SYNT. Industrie agricole, automobile*, de la chaussure, chimique, des colorants, dentellière, des détergents, forestière, graphique, lainière, du liège, linière, du livre, du luxe, mécanique, minière, nucléaire, spatiale; branche, procédé, produits de l'industrie; essor, évolution, extension, naissance de l'industrie; évolution, forme capitaliste de l'industrie; développer, encourager, favoriser, fonder, protéger l'industrie; cadre, ouvrier, personnel de l'industrie.
2. Établissement, entreprise industriel(le) (vieilli). Dans une rue, sur une porte d'industrie, un nom doré qui semble rayonner de la richesse d'une fortune faite (Goncourt, Journal,1870, p. 617).
Chef/capitaine d'industrie. ,,Personne dirigeant un établissement industriel`` (Lar. Lang. fr.). Les penseurs, les politiques, les professeurs d'économie (...) et ceux que les flatteurs nomment capitaines d'industrie s'assemblent et ils découvrent que tout ne va pas dans le monde (...) comme l'exige le profit (Nizan, Chiens garde,1932, p. 202).
3. Ensemble de personnes dirigeant ou possédant une industrie. La haute banque et le grand commerce, l'industrie en jaquette et en tube (...) font ici preuve de leur patriotisme et de leur énergie (Aragon, Beaux quart.,1936, p. 491).Ce petit cul ne fréquente plus maintenant que (...) la haute industrie (Aymé, Travelingue,1941, p. 52).

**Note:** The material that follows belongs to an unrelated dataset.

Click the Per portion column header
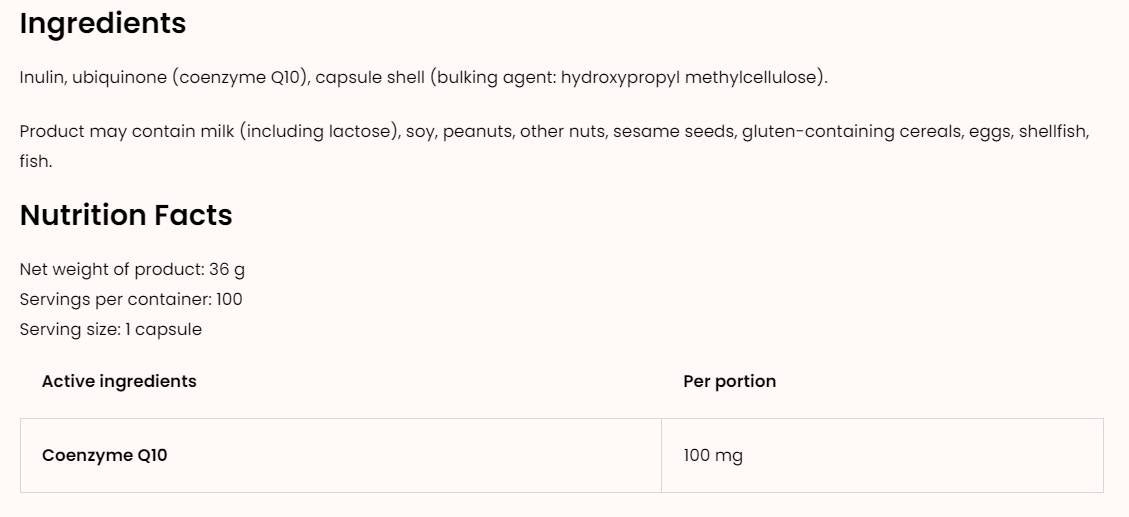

Prononc. et Orth. : [ε ̃dystʀi]. Att. ds Ac. dep. 1694. Étymol. et Hist. 1. 1370-72 « habileté à faire quelque chose » (Oresme, Ethiques, éd. A. D. Menut, p. 213, 57d); 2. 1407 « pratique d'une activité manuelle » (R. de Lespinasse, Métiers et corporations de la ville de Paris, 2, 401 ds B. von Gemmingen-Obstfelder, Semantische Studien zum Wortfeld Arbeit im Französischen, p. 35); 3. a) 1543 « toute activité productive » (Déclaration ds Isambert, Rec. Gén. des anc. lois fr., t. 12, p. 810); b) 1767 (Encyclop. t. 8 : Industrie. Inventions de l'esprit en machines utiles, relativement aux arts et aux métiers); 1771 « ensemble des activités économiques fondées sur la transformation des matières premières » (Abbé Baudeau, Première Indroduction à la Philosophie Economique, D. II, p. 663 ds Brunot t. 6, p. 381, note 1). Empr. au lat.industria « activité, application », dér. de industrius « actif, zélé ». Fréq. abs. littér. : 3 278. Fréq. rel. littér. : xixes. : a) 7 305, b) 3 437; xxes. : a) 2 558, b) 4 326. Bbg. Ball (R.V.). Nouv. dat. pour le vocab. de l'automob. Fr. mod. 1974, t. 42, p. 356. - Dub. Pol. 1962, p. 323. - Marcellesi (J.-B.). Fr. mod. 1975, t. 43, pp. 176-178. - Quem. DDL t. 18. - Schröder (W.). Zum Bedeutungs- und Funktionswandel des Wortes industrie. Lendemains. 1975/76, t. 1, no4.